[Assignment]:
Please put the lines of the records into a numbered list, starting at the line that contains "You are a GUI" and ending after the line that contains "pyautogui.click(x=808, y=234)". Leave out any blank lines.

[Records for the exercise]:
══════════════════════════════
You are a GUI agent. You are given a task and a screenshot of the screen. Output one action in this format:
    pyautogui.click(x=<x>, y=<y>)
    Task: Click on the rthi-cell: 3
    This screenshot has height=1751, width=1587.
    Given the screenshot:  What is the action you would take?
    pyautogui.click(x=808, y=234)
══════════════════════════════
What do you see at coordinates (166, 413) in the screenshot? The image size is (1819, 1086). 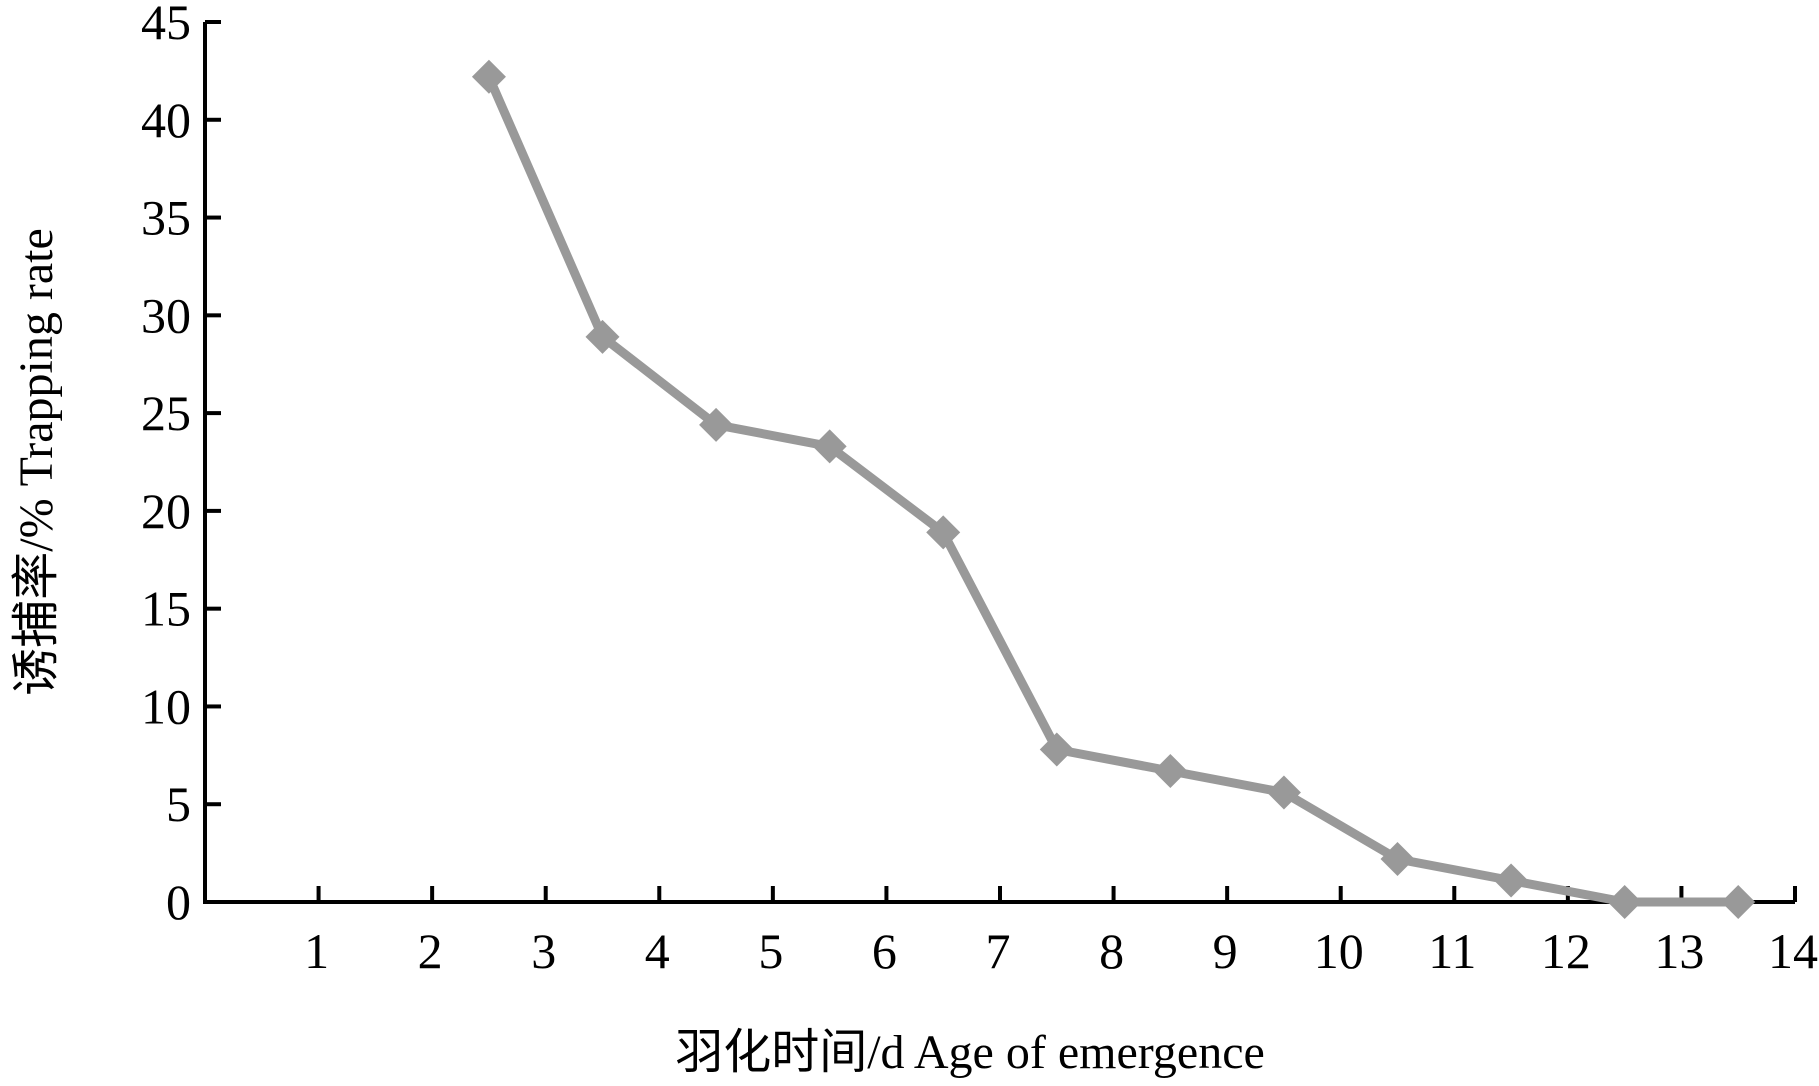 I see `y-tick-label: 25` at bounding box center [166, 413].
══════════════════════════════
[Result of the exercise]:
1. You are a GUI agent. You are given a task and a screenshot of the screen. Output one action in this format:
2.     pyautogui.click(x=<x>, y=<y>)
3.     Task: Click on the rthi-cell: 3
4.     This screenshot has height=1751, width=1587.
5.     Given the screenshot:  What is the action you would take?
6.     pyautogui.click(x=808, y=234)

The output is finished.